Gentrification is a dirty word tied to the increasing number of young, white adults moving into urban areas. They often push out older Black residents due to higher rent. However, gentrification isn’t limited to cities — it’s also rampant in the Gullah-Geechee Corridor, the coastal region of the Carolinas, Georgia and Florida.
One of the lasting remnants of the Atlantic slave trade is the Gullah Geechee. They are the descendants of formerly enslaved West Africans who made barrier islands their home following their emancipation in 1865. As a result, South Carolina Lowcountry developed into a distinct strip of coastal land with its own cultural identity separate from the interior of the state. …
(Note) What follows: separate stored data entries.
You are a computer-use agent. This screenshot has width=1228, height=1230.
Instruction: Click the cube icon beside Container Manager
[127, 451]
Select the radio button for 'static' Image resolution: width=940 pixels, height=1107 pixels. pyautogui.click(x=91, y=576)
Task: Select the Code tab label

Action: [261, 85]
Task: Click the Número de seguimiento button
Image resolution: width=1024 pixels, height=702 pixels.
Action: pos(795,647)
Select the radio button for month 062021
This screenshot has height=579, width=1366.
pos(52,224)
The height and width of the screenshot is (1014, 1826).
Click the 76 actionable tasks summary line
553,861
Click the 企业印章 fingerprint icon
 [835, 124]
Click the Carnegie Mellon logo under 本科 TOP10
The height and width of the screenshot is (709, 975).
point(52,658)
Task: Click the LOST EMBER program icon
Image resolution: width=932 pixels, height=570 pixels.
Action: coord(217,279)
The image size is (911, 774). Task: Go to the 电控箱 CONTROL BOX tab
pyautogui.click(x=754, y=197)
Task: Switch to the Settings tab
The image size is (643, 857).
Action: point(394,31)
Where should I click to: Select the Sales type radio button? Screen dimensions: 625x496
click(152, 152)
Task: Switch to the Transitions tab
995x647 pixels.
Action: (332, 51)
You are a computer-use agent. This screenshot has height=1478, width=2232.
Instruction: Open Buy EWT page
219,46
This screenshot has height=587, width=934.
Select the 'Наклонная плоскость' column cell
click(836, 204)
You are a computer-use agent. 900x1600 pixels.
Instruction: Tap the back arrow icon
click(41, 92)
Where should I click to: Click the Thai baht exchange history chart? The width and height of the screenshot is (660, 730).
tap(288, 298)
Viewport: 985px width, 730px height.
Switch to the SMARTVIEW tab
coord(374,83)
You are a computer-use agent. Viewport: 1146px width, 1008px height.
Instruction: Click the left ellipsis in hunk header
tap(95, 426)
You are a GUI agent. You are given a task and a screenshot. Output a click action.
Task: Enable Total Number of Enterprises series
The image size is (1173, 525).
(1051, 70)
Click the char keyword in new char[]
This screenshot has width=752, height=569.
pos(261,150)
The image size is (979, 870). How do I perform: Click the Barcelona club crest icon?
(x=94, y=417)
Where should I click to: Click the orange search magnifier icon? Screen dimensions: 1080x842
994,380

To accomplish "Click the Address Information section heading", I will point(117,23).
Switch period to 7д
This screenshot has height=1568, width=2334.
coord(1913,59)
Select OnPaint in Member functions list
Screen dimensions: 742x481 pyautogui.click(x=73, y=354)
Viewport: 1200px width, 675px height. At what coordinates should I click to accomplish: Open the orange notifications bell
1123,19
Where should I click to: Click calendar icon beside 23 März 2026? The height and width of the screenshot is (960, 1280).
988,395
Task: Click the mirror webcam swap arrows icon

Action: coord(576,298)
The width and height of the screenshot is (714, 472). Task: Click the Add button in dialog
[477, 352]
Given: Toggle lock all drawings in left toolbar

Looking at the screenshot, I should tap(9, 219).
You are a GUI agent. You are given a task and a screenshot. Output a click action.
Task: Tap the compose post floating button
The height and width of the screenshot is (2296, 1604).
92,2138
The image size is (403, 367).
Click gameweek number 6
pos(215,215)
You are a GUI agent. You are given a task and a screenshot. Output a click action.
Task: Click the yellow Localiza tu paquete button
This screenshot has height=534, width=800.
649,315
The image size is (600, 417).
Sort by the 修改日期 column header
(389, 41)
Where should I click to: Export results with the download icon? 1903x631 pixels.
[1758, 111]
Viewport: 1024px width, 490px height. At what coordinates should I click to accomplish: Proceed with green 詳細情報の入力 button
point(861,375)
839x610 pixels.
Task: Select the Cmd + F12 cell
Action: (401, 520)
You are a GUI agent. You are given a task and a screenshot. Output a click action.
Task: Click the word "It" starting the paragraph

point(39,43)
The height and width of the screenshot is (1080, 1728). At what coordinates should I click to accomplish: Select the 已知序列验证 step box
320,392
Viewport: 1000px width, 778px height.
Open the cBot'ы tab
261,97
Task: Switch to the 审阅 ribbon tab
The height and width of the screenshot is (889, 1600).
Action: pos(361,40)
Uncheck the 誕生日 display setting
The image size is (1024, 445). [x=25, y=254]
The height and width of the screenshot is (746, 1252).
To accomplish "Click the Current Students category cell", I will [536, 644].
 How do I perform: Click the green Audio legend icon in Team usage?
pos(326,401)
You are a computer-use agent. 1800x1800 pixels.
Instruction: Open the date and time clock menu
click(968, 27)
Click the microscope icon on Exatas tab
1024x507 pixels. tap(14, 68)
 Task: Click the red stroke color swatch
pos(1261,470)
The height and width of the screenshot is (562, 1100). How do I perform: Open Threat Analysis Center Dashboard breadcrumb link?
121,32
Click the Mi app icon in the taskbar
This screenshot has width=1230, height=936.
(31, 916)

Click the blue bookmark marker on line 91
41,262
Lowcountry artist Ment Nelson spoke with Blavity about how Gullah-Geechee culture has influenced his art. Nelson has become a popular artist on Twitter and Instagram, because of his thought-provoking posts that educate people on South Carolina’s history. Some of his work was even included in the Smithsonian National Museum’s traveling exhibition “Crossroads: Change in Rural America,” which wrapped last month. His social media posts essentially serve as a digital archive to help keep the Gullah-Geechee culture alive.
Nelson lives in Varnville, South Carolina, which is located near Georgia’s barrier islands. With a population of roughly over 2,000 people, it has all the trappings of quintessential small-town America. The 30-year-old shared that he believes his family’s roots in the peach state are connected to the local Gullah Geechee, explaining how learned a lot about his past while attending community functions, like fish fry gatherings. His relatives’ heavy accents still maintain strong traces of the distinctive Gullah language, a dialect that’s historically made up of English and West African languages like Krio, Mende and Vai. He also grew up eating a rich diet of red rice, okra soup, fired chard, oysters and crabs.